• PROVIDED RECORDS:
---

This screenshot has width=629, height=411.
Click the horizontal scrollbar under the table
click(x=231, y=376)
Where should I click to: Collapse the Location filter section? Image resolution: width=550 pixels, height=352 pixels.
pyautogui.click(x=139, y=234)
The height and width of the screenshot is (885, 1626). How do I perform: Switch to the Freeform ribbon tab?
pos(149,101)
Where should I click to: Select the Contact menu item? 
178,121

---

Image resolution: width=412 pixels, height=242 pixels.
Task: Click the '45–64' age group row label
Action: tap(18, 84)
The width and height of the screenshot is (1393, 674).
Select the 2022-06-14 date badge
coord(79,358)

---

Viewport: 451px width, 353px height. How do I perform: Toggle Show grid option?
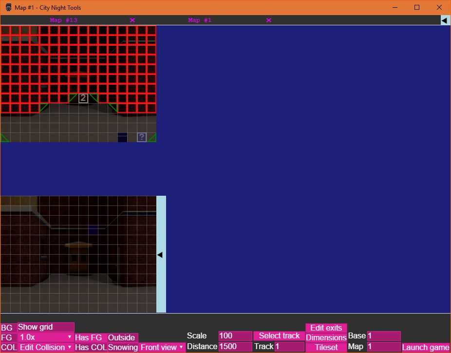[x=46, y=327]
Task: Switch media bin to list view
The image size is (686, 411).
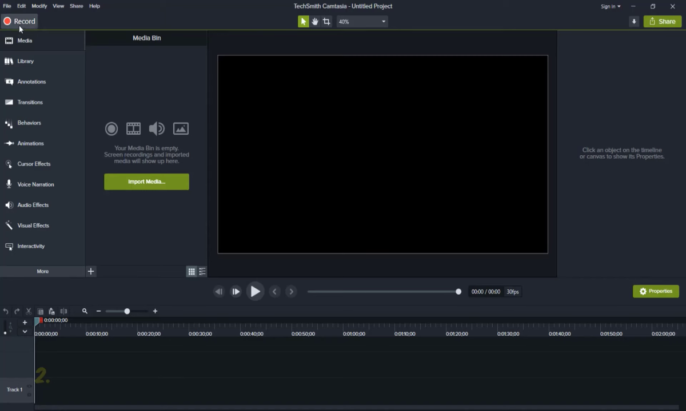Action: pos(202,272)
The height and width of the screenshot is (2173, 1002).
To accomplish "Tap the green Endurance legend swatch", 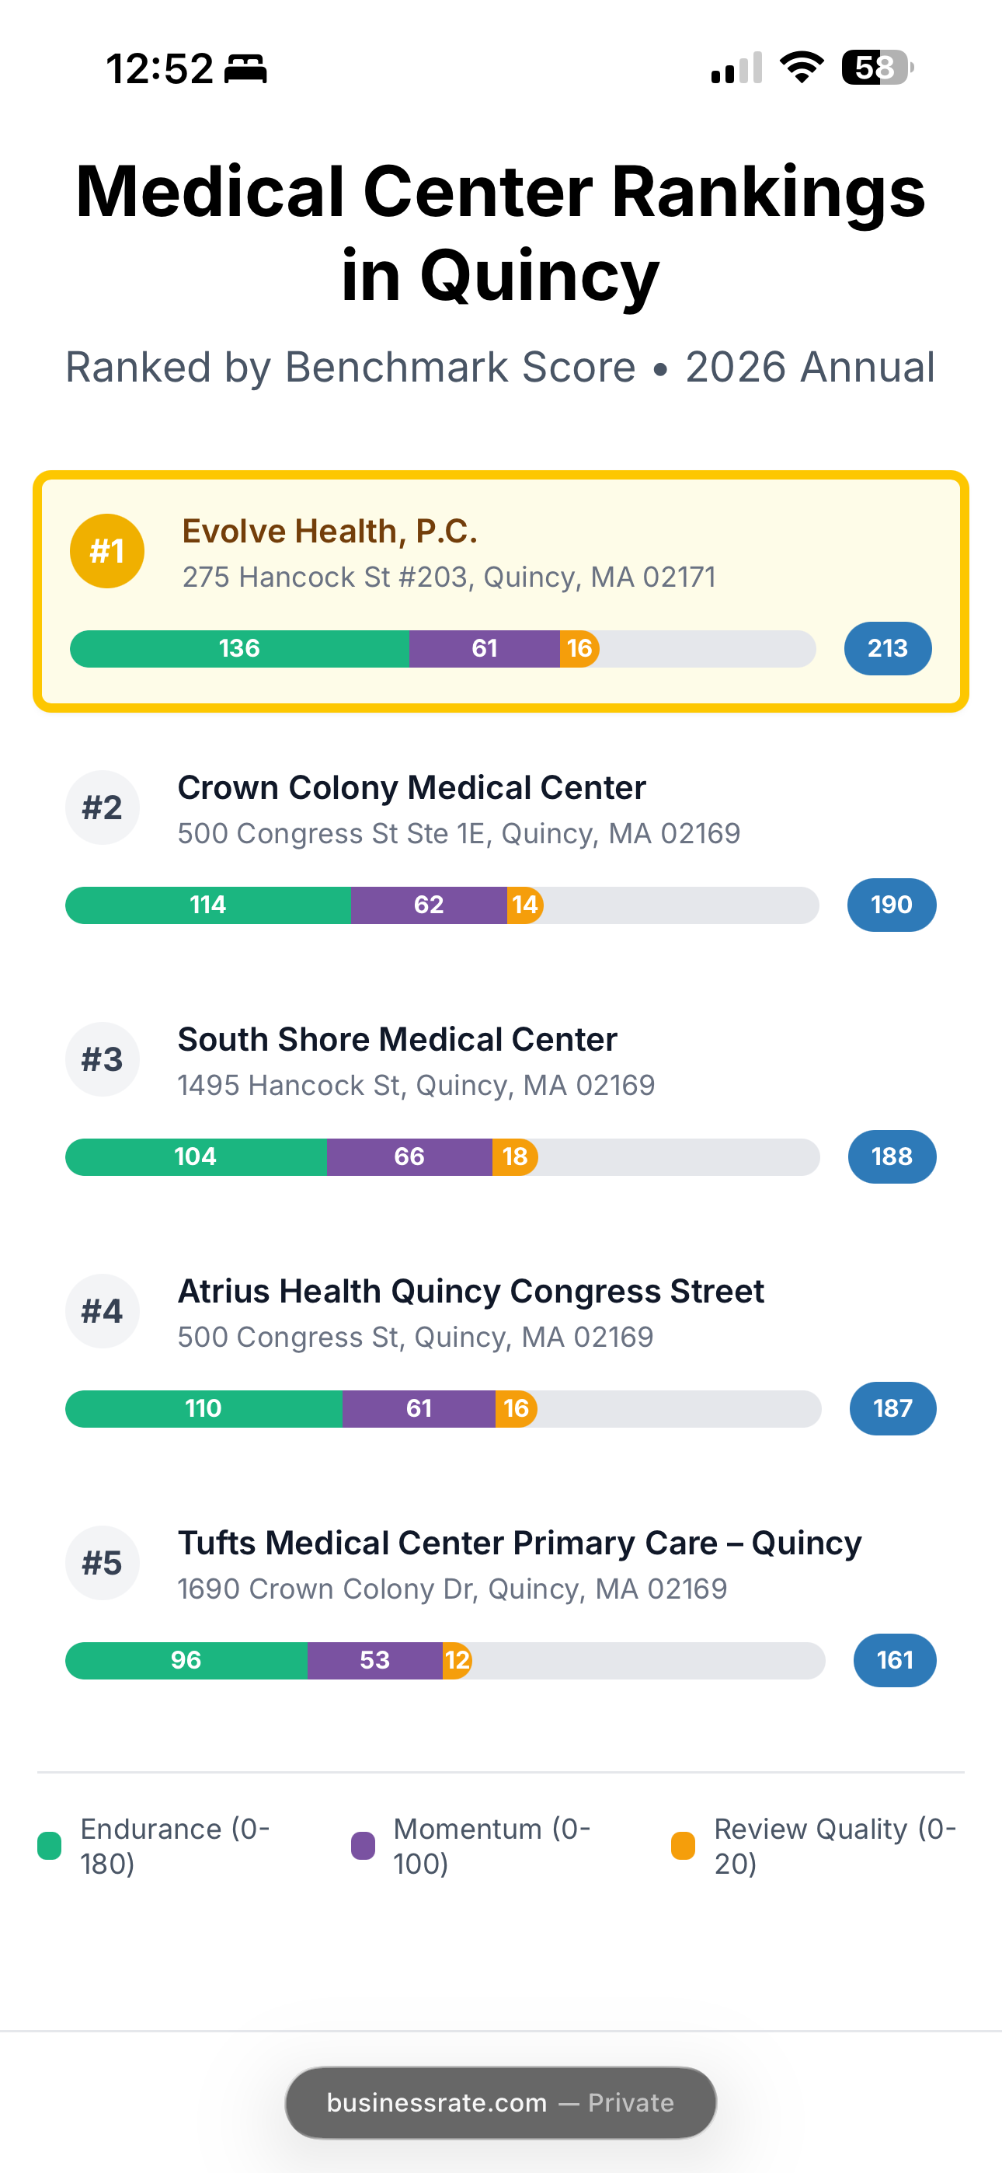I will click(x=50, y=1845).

---

• INSTRUCTIONS TO FOLLOW:
Can you recast the material above as a numbered list, starting at the line containing "The width and" and ending at the line containing "coord(79,358)", with blank lines left out?

• RESPONSE FOR THIS EXERCISE:
1. The width and height of the screenshot is (1393, 674).
2. Select the 2022-06-14 date badge
3. coord(79,358)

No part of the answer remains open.